The government has offered doctors a pay hike of more than 40 per cent to end their month-long strike.
In an offer announced from State House on Mombasa after a day-long meeting between the doctors’ union officials and President Uhuru Kenyatta, the least paid doctor would take home a monthly salary of Sh196,989, up from the current Sh140,244.
The statement said the pay rise is cumulative of allowances offered to the doctors on various job levels.
The meeting comes after doctors called on the President to “exercise his executive authority as the ‘highest office in the land”‘ and end the strike.
After the six-hour meeting, Kenya Medical Practitioners and Dentists Union Secretary-General Ouma Oluga said they appreciated President’s effort.
“We have not reached any agreement but we thank the President for convening the meeting.
“He was concerned about our issues and we talked at length. We had a fruitful engagement and we appreciated there are challenges,” Dr Oluga said.
He added: “We will have to discuss with our members…what they offered is outside the CBA,” he added.
“We shall reconvene on Friday at 10am at Treasury to continue with engagements.
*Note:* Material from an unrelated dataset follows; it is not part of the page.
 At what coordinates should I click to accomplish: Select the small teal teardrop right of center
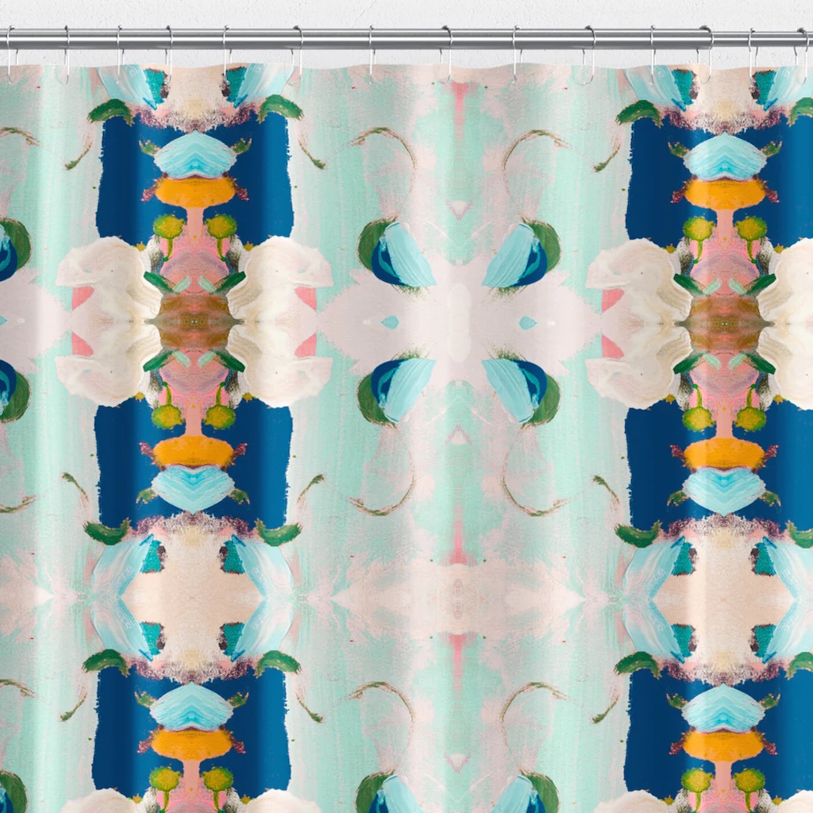tap(528, 322)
“We thank you for keeping strong. We thank you for being with us in spirit and in prayers,” Dr Oluga added.
GOVERNORS NOT PRESENT
Doctors were represented by a seven-member delegation led by the chairman, Dr Samuel Oroko, Dr Oluga and a legal representative.
Conspicuously absent from the meeting was the council of governors, the body that employs more than 80 per cent of the health workers.
On Christmas Eve, the union officials, led by their secretary-general, met more than 100 doctors from Kilifi, Mombasa, Kwale, Taita Taveta, Tana River and Lamu counties, and told he Head of State to end the health crisis that has affected public hospitals in the country.
On Wednesday, the union officials said that they have not called the strike off yet, insisting they had been given a similar offer before.
Even then, senior doctors are apportioning blame on the President and the Salaries and Remuneration Commission for the long strike and the anguish it has caused majority Kenyans who rely on public hospitals.
Prof Lukoye Atwoli of the Kenya Medical Association said: “The government, and the President should apologise to the people who lost relatives they will never get back and those whose health deteriorated during the strike.”
Prof Atwoli, who is also the dean of the school of medicine at Moi University, took offence at the President’s activities of launching medical equipment and other health-related projects as the strike went on.
“It is callous and an attitude of apathy towards the health of the people of this country,” he said.
In June 2013, the national government, in the presence of then officials of the doctors’ union — secretary-general Sultani Matendechere and a neutral negotiator, Mr Fred Mwango — signed the collective bargaining agreement (CBA).
The CBA, offered the medics, among other things, 100 per cent salary increase for the least paid doctor, about 75 per cent for the highest paid doctor, bearable working conditions and other human resource concerns.
Peculiarly enough, the President’s social media accounts made no mention about this meeting.
Instead, he posted about his encounter with Dr Kayode Fayemi, the Nigerian Special Envoy and Minister of Solid Minerals Development, and that Nigeria had pledged to support Ambassador Amina’s candidature for the African Union Commission Chairperson position.